Top Spanish designers Victorio and Lucchino get own museum

Top Spanish fashion designers Victorio and Lucchino, who have dressed singers and aristocrats, on Thursday inaugurated a museum dedicated to their works in their southern home region of Andalusia.

FASHION-SPAIN-MUSEUM
Spanish designers Jose Victor Rodriguez (L) and Jose Luis Medina, also known as "Victorio" and "Lucchino" pose for pictures during the inauguration of their museum at the Covento de Santa Clara in Palma del Rio, near Cordoba ,on June 23, 2022. - Spanish designers Victorio and Lucchino met due to a common interest in fashion. They then fell in love, succeeded, went bankrupt, recovered and they now look back over more than 40 years of career, thanks to a museum that brings together dresses, fabrics, collection prototypes, accessories, footwear and jewelry. (Photo by CRISTINA QUICLER / AFP)

The museum housed in a centuries-old former convent in the southern city of Palma del Río displays a retrospective of their creations, which are characterised by bright colours and the use of lace and ruffles.

It includes fabrics, dress prototypes, shows, accesseries and jewellery from a career spanning nearly five decades.

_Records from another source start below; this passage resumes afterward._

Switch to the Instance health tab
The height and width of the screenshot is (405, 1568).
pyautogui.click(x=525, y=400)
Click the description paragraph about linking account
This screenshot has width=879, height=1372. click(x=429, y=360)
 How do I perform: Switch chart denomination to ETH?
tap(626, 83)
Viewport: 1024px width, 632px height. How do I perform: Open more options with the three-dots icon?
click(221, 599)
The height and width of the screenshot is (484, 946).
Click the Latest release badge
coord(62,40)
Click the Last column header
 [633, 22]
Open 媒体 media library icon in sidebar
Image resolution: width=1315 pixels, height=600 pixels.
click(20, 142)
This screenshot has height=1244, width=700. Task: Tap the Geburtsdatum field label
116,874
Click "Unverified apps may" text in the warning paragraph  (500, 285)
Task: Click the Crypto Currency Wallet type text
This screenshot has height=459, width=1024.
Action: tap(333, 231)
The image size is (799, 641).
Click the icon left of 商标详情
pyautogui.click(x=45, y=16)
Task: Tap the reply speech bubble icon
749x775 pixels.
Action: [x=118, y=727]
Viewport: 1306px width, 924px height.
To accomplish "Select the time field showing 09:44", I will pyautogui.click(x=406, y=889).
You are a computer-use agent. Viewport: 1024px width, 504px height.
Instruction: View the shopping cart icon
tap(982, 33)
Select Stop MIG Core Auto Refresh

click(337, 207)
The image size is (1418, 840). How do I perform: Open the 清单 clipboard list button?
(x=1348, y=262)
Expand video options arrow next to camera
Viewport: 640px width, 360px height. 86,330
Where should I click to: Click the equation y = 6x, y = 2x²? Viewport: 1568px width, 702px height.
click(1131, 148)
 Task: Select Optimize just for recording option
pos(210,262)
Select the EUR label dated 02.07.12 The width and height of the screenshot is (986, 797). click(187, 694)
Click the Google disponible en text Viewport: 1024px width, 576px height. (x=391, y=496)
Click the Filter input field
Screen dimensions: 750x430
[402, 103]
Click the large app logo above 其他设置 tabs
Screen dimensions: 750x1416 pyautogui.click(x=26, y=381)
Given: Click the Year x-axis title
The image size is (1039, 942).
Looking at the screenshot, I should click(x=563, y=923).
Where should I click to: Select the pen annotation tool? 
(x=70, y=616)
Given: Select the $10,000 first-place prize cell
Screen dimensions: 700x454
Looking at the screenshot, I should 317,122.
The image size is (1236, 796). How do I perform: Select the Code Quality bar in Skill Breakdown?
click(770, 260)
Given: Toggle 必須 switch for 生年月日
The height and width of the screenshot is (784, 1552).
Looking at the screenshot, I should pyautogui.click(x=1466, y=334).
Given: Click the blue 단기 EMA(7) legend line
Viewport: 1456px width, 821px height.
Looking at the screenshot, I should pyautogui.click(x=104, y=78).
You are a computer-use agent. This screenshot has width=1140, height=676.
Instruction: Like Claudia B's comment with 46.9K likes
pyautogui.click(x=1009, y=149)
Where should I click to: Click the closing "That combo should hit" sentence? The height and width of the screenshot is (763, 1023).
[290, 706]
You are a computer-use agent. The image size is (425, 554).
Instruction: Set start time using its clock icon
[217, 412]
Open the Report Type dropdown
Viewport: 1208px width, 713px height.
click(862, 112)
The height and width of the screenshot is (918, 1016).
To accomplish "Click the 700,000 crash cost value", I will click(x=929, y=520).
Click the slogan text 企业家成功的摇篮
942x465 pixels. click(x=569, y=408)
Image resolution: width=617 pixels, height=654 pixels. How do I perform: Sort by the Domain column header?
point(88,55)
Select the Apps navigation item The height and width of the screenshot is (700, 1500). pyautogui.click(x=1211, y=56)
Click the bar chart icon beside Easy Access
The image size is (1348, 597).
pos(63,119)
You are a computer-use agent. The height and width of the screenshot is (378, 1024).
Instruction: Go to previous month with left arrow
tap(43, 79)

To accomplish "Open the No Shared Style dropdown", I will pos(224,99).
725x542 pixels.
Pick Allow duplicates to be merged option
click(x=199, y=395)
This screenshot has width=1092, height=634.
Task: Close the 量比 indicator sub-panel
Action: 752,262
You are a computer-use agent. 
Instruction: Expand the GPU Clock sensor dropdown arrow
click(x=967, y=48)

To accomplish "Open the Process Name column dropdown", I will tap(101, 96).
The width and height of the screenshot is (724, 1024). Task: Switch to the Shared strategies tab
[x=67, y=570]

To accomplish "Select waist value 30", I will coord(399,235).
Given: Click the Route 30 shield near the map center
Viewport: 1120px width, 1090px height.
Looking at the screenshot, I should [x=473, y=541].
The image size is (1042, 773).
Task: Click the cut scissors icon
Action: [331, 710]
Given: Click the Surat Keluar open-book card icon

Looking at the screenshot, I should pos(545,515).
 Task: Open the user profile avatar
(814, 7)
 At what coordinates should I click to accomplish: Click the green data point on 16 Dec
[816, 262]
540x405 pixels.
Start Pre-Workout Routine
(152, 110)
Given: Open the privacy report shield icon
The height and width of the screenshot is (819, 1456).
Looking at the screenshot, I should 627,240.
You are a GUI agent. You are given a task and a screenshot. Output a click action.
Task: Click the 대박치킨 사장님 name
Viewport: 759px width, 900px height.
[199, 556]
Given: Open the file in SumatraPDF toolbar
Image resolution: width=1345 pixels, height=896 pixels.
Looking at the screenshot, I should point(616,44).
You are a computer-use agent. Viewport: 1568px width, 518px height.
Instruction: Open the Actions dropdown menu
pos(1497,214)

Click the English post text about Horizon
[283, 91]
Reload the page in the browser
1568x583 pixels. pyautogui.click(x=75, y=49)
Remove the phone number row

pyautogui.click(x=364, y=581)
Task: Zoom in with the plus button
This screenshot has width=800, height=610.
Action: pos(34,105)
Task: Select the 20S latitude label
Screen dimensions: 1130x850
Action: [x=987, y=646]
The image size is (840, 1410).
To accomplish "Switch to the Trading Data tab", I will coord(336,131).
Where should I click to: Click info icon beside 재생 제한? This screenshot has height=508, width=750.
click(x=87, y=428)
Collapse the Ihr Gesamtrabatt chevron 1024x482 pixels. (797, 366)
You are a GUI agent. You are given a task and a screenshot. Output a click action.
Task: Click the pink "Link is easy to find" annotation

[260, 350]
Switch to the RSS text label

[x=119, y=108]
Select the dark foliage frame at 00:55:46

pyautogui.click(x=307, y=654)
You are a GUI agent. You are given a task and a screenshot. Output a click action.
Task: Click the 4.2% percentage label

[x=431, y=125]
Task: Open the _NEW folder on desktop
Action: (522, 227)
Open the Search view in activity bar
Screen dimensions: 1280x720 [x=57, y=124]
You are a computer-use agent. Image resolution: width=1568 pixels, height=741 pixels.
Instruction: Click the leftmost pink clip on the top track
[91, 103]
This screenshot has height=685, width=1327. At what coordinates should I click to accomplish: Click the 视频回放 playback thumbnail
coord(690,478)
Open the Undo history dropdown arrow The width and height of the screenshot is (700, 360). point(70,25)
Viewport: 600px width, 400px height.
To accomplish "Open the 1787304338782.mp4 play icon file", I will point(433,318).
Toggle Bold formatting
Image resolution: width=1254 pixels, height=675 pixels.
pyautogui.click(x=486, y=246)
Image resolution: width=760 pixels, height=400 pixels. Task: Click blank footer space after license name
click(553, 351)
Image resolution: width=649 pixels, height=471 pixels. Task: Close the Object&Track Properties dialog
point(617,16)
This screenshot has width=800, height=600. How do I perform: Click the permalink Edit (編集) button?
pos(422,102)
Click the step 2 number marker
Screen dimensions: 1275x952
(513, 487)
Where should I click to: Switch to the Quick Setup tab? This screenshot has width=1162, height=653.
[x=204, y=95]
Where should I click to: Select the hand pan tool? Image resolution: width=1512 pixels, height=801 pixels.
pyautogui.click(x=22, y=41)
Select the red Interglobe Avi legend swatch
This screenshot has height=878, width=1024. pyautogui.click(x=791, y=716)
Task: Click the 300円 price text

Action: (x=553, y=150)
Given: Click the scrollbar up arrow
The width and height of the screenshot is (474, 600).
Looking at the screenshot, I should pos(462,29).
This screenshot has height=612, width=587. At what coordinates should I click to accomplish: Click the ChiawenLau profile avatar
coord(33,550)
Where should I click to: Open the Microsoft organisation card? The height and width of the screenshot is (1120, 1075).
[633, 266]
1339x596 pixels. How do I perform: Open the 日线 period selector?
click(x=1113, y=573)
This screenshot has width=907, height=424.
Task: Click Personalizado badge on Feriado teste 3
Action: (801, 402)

“It is a nice finishing touch to our professional careers, a satisfaction, to leave a vestige of our work to future generations,” Jose Luis Medina del Corral, 68, who goes by the alias Lucchino, told AFP before the museum’s opening.

Lucchino and Jose Victor Rodriguez Caro, 72, who goes by the alias Victorio, met as teenagers in the 1960s and soon became a couple, united by their passion for fashion.

They joined forces in 1975 to create the Victorio y Lucchino brand, and burst onto the international scene a decade later by taking part in the New York International Fair.

Their creations have since appeared on catwalks in Japan, Germany, Italy and the United States, worn by top models such as Claudia Schiffer and Elle McPherson.

The duo’s customers have included one of Spain’s most famous singers, Rocio Jurado who died in 2016, and Spain’s late Duchess of Alba, one of Europe’s wealthiest aristocrats.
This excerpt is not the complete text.